======== DATA ========
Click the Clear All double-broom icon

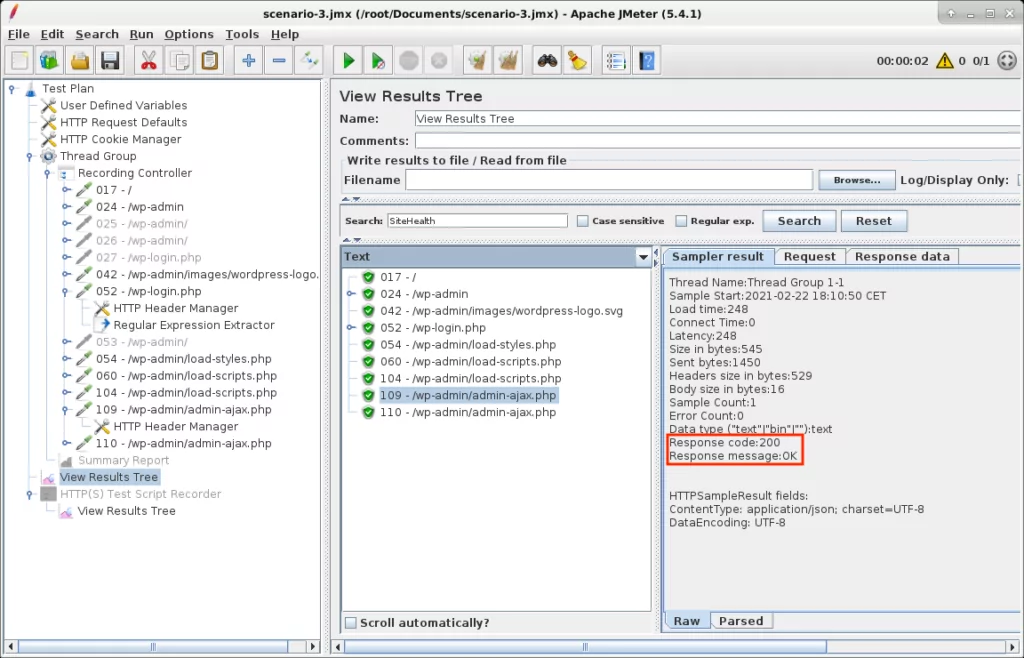click(x=508, y=61)
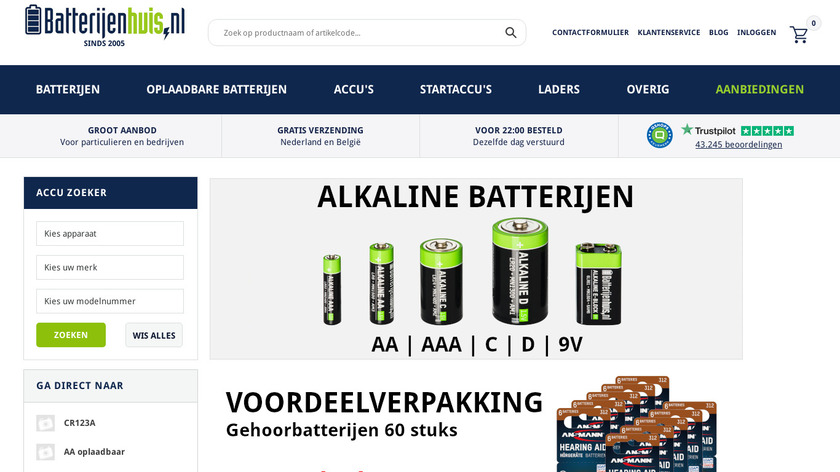840x472 pixels.
Task: Click the Batterijenhuis.nl logo
Action: click(x=105, y=26)
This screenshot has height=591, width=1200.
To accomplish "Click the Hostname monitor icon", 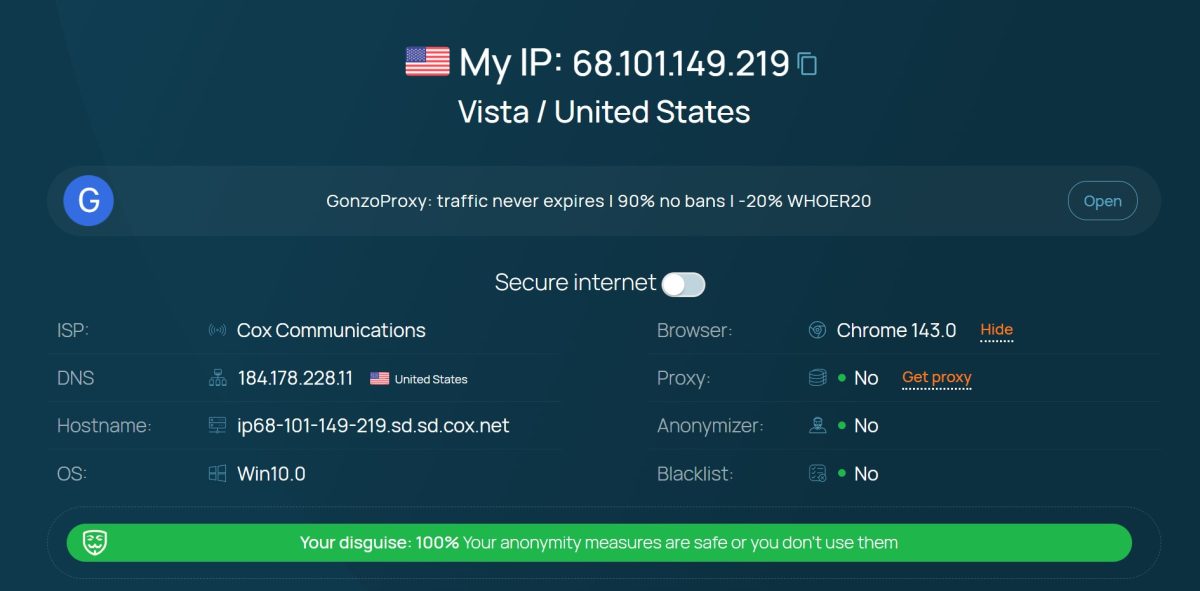I will [217, 425].
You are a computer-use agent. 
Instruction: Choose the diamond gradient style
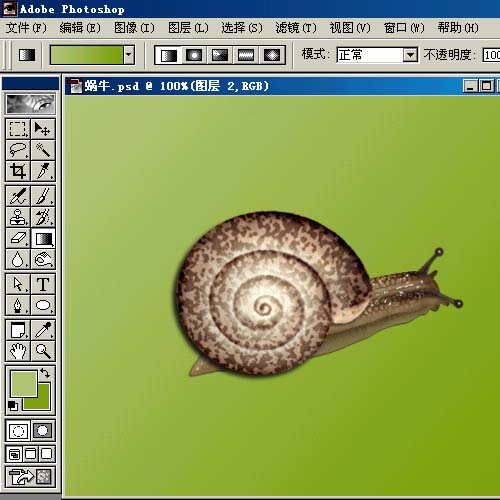coord(272,55)
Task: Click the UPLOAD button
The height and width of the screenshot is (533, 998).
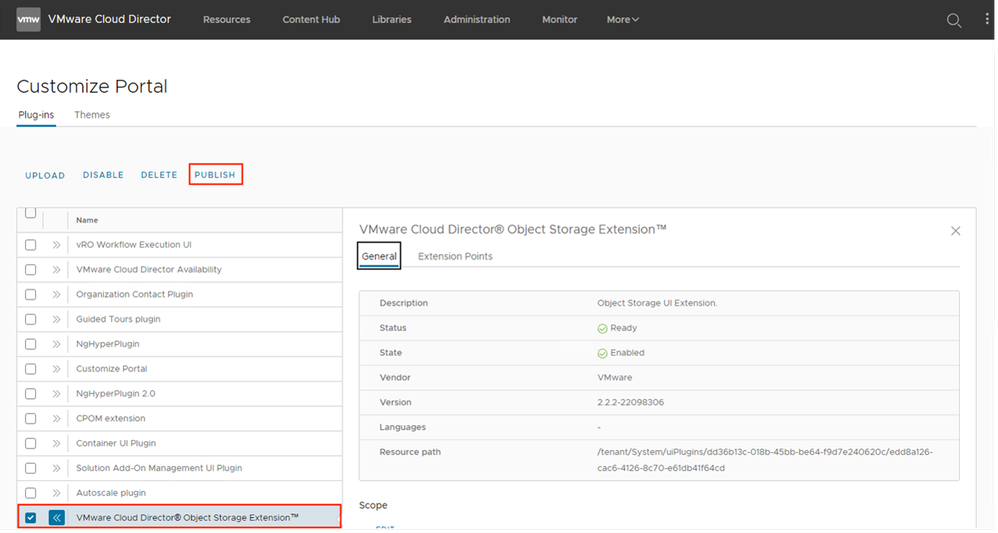Action: point(45,175)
========
→ **ASSIGNMENT**
Could you transcribe exactly the lines from the one with "The height and" through the end of the data, both ends included, and nothing else, skipping the pictures?

→ **EXERCISE OUTPUT**
The height and width of the screenshot is (533, 998).
Action: point(45,175)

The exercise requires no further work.